Filipino caregiver gives Hamas gunman $370, saves self, Israeli ward
A Filipino caregiver in Israel is being praised for putting her life on the line and giving away her meager savings to protect and save her 95-year-old employer.
Camille Jesalva, 31, works as the caregiver of Nitza Hefetz who lives in Kibbutz Nirim, close to the Gaza border that was breached in an attack by the Islamic group Hamas on Oct. 7. Aviva Klompas, a former speechwriter for Israeli delegates to the United Nations and a communication strategist for different Jewish communities worldwide, posted Jesalva’s story on X (formerly Twitter) on Wednesday.
Jesalva was with Hefetz when Hamas militants barged into their home where the Filipino and her ward could have been killed on the spot or taken hostage, according to Klompas.
But to prevent this from happening, the Filipino caregiver offered one of the gunmen the $370 (P21,000) she had been saving and which she planned to give to her family in the Philippines when she returns.
“I opened my wallet and told him to take everything I had, NIS 1,500 ($370), just to save myself and Nitza,” Jesalva was quoted by Ynet, a news site in Israel, in a report by The Times of Israel on Wednesday.
“I showed him the plane ticket and asked him just not to take that,” she added. Prior to the attack, Jesalva had already booked an Oct. 9 flight to the Philippines so she could spend time with her 7-year-old son whom she had not seen for almost two years.
While talking with the gunmen, Hefetz wanted to “protest” against the militants who started yelling at her, the caregiver said.
“I was scared, I told her ‘Nitza, please be quiet,’ and I looked at him. I saw that he was getting nervous, and I was even more worried. I told him, ‘Please, sir, she is old and doesn’t understand anything. Please don’t do anything,’” she said.
The men “miraculously” took the money and the Filipino caregiver’s phone and left.
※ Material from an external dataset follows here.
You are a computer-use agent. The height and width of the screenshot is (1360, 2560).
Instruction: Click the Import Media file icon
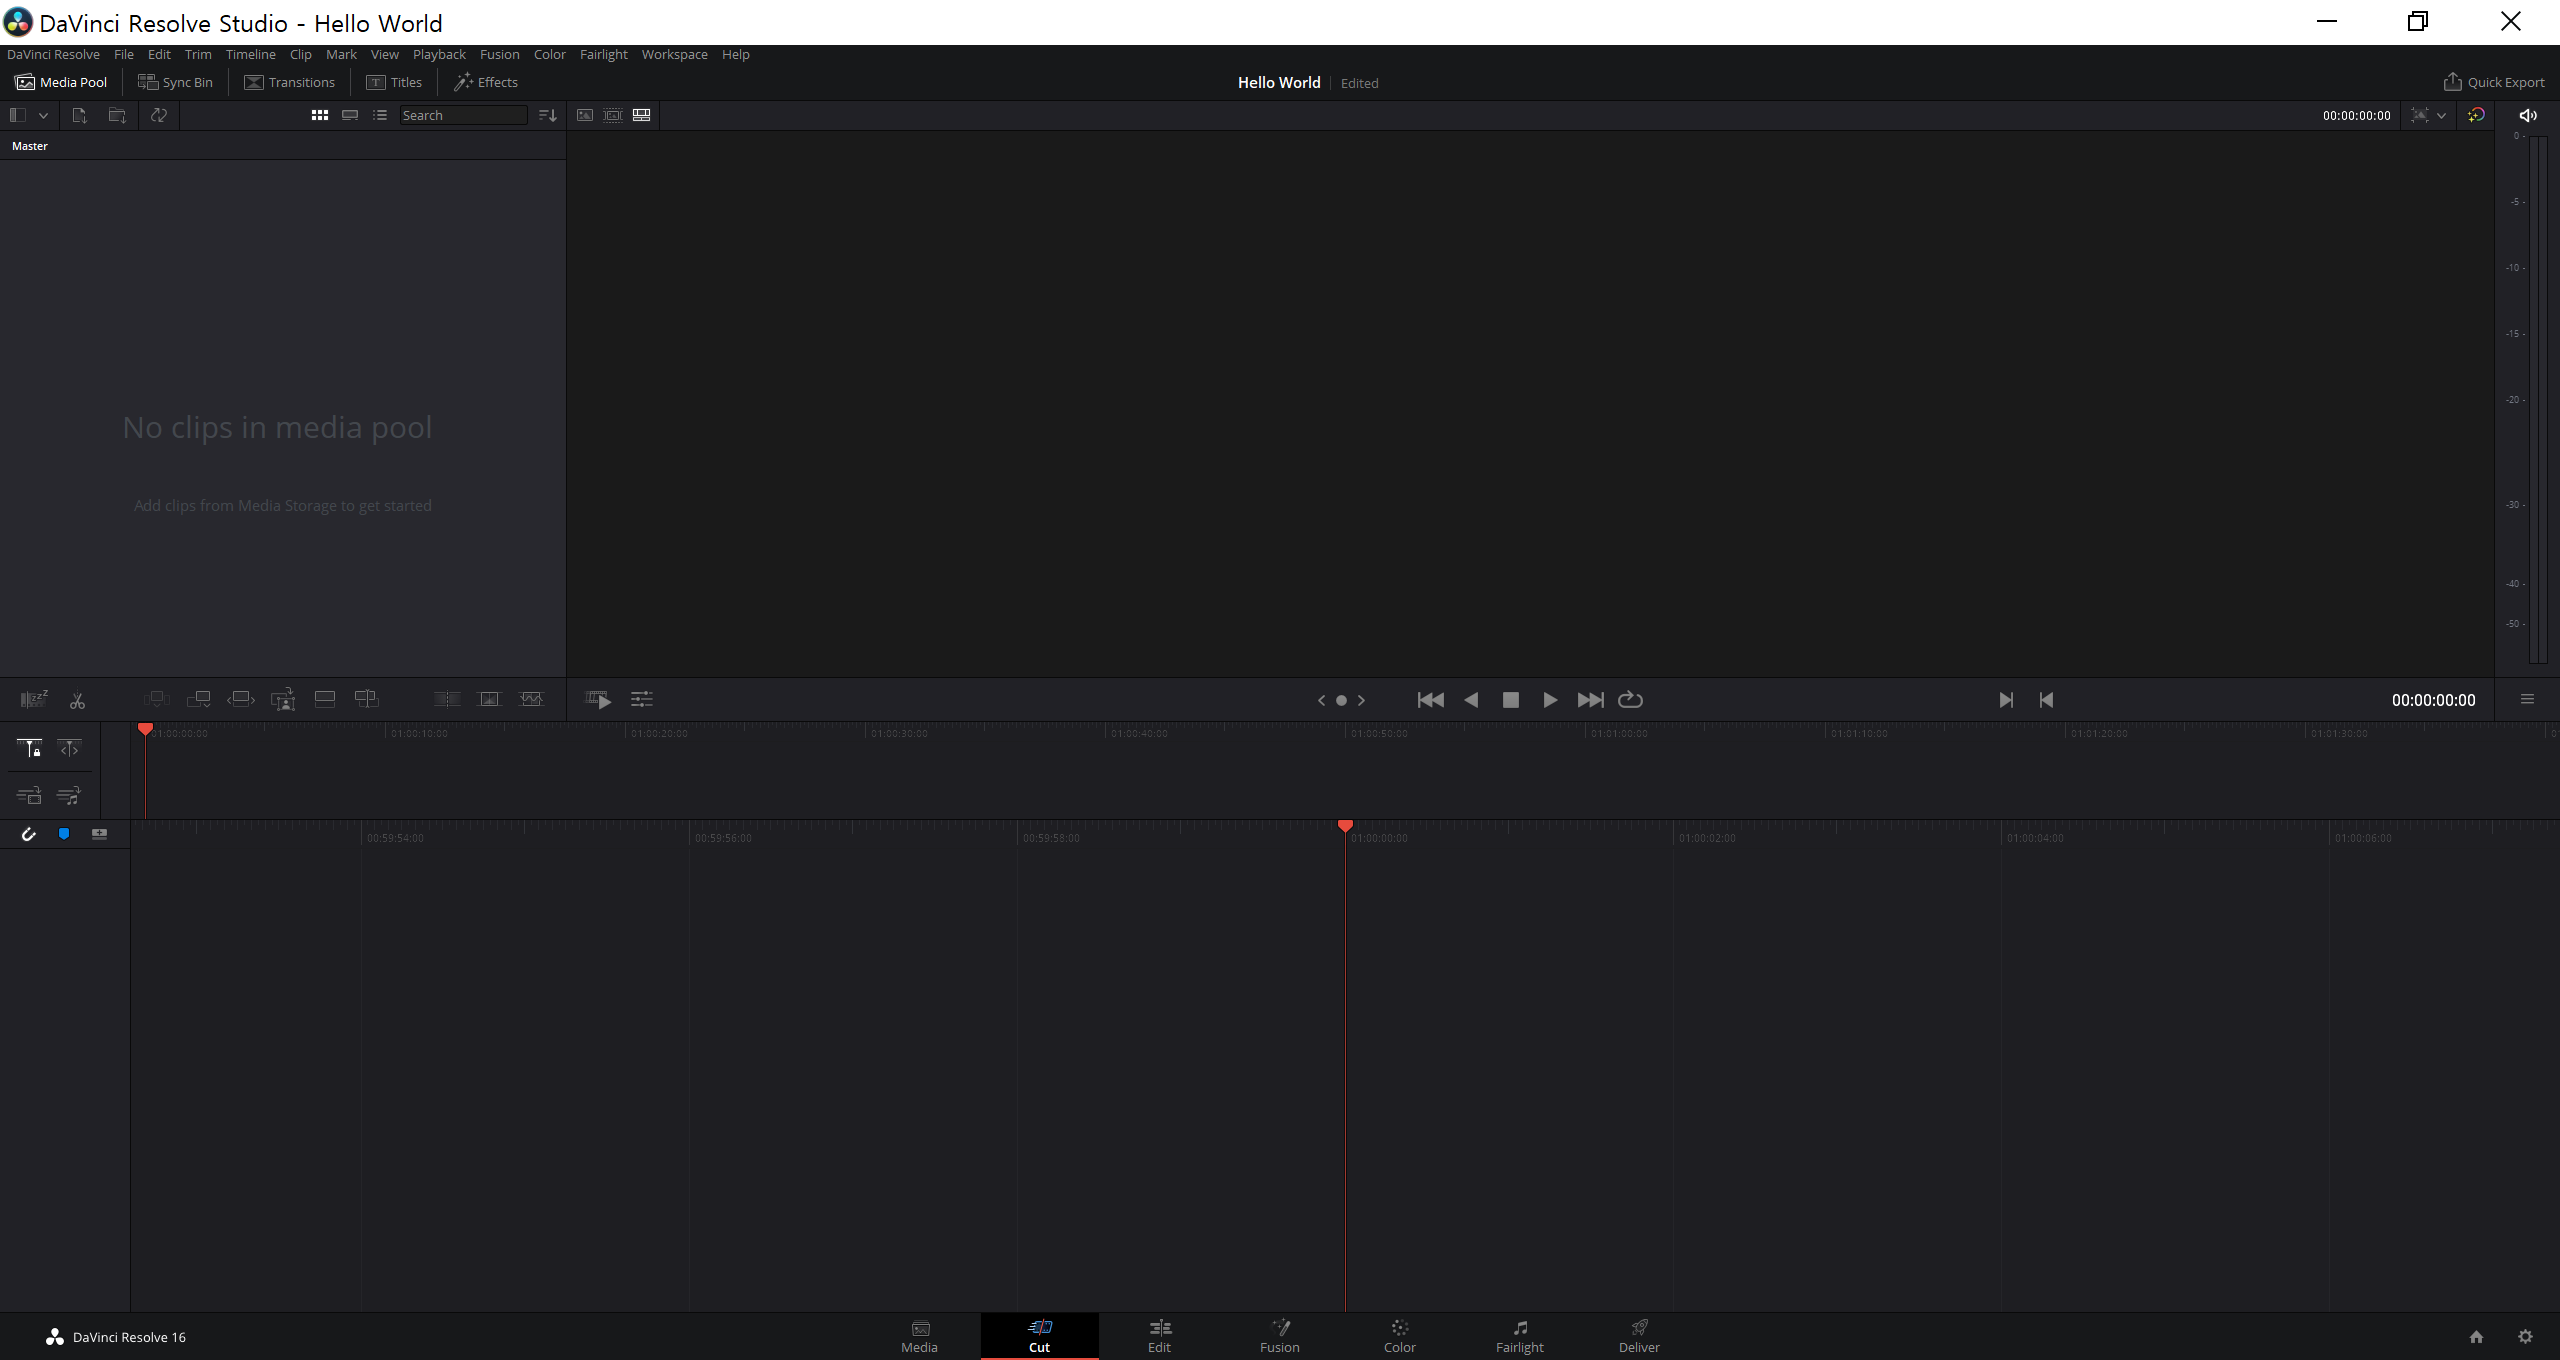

Jesalva locked herself with Hefetz in a protected room in the house and “hugged” the 95-year-old for about two hours until Israeli defense forces arrived. “I told my mother that I was going to die, and I asked her to send me a picture of my son because I felt that I wouldn’t get out of this alive,” she said.
Her story was confirmed to the Inquirer by the Consul General of the Philippine Embassy in Tel Aviv, Anthony Mandap.
He said that the Filipino caregiver canceled her flight to the Philippines after the incident. But Jesalva hopes to fly home to the Philippines in a month. Mandap said Jesalva is still working for Hefetz and was “reluctant to leave her.”
“I feel that I cannot leave her. I feel that she is my best friend,” she said.
The Times of Israel published the story with a picture of Jesalva smiling beside Hefetz on her employer’s 95th birthday on Oct. 22 at the Nofim home for the elderly in Jerusalem.
On her Facebook page, Jesalva said: “There’s a Rainbow always after the Rain.”
“Celebrating Nitza’s 95th birthday. New life, new level and season for us …. Thanks to God for this 2nd life. See u soon my son,” she said.
Klompas described Jesalva as an “extraordinary” and “heroic human.”
“If only there were more people like her,” Klompas said.
Hefetz’s daughter, Yael Arieli, 74, called the Filipino caregiver an “angel” for saving her mother’s life.